Just as an FYI ~ just because you don't smell it anymore or you have let a conventional mattress (memory foam, innerspring, etc) "air out" does *not* mean that it is no longer off-gassing. The same is true of pillows, carpeting, cars, paint, etc.

The chemicals will continue to "break down" throughout the life of the product.

If you already have a mattress & can't afford a new one, there are "wraps" that are sold to contain the VOC's. However, if you are shopping for a new mattress (or topper) to put your baby (or yourself!) on, please consider a natural/organic product.


----------



## CalBearMama (Sep 23, 2005)

Another product to consider: http://www.humanityinfantandherbal.c...familybed.html

Although it's probably not as thick, but it might address your issue.


----------



## 3kidsclmr (Apr 7, 2007)

Quote:

If you already have a mattress & can't afford a new one, there are "wraps" that are sold to contain the VOC's.
Has anybody heard of wraps for king-sized mattresses?? I have the one that's crib-sized on our crib mattress, but was never able to find anything bigger. My mom uses the crib for DD during the day when she naps, and I couldn't see buying an organic crib mattress for the hour a day that she actually sleeps there. I have two organic mattresses, but our king mattress isn't that old, and it was expensive...

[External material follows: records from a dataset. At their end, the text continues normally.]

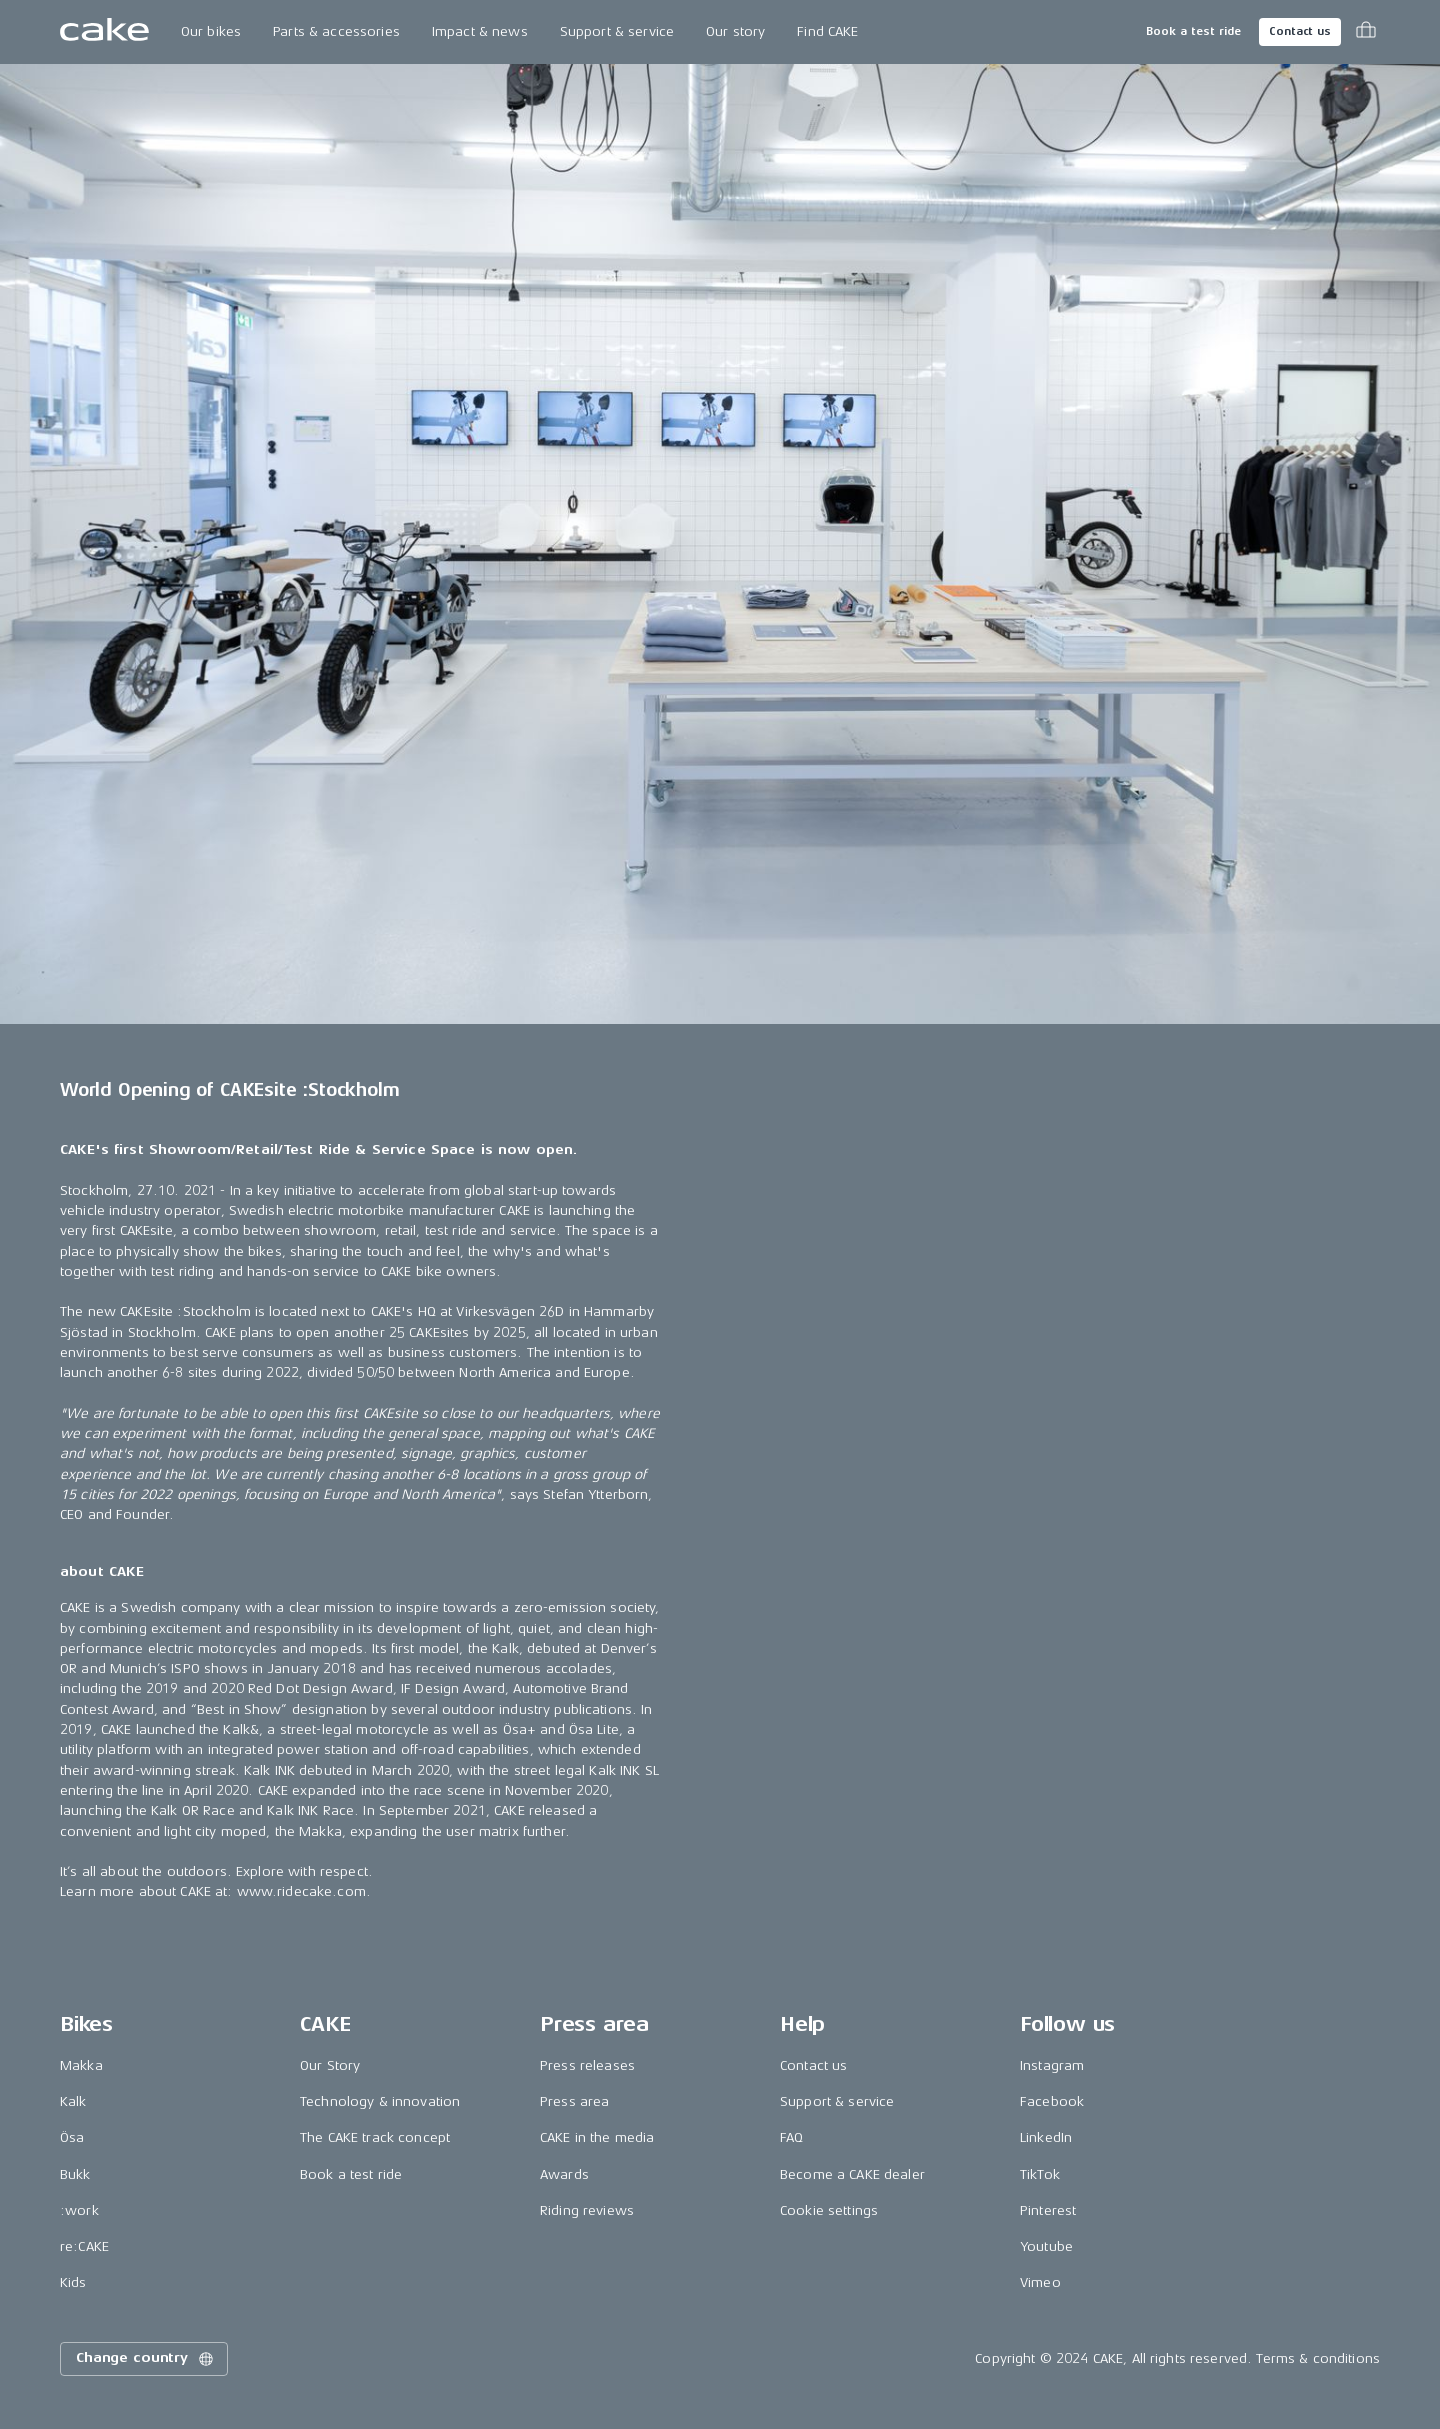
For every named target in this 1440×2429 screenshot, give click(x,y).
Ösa (72, 2137)
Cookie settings (829, 2210)
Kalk (73, 2101)
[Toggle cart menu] (1366, 32)
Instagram (1052, 2065)
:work (79, 2210)
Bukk (75, 2174)
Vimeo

To the OP: we have the same kind of pillow top on our mattress, and that's actually the bed that I slept with DS #1 on for his first year. I panicked after finding his face buried in the mattress a few times... with DS #2, I slept on a full sized mattress on the floor. Much firmer and much less worry!


----------



## 2shy2post (Oct 11, 2005)

I found this place online. (I haven't ordered from them, so I can't speak to that). http://www.eves-best.com/mattress-wr...offgassing.htm
They sell all sizes (& depths)...

I've seen a few SIDS websites talk about wrapping the mattress & that you can buy the polyethylene sheeting & do it yourself with tape. I would think that Home Depot/Lowes/Menards etc. would carry it. You would just have to be sure it's the right density/thickness...


----------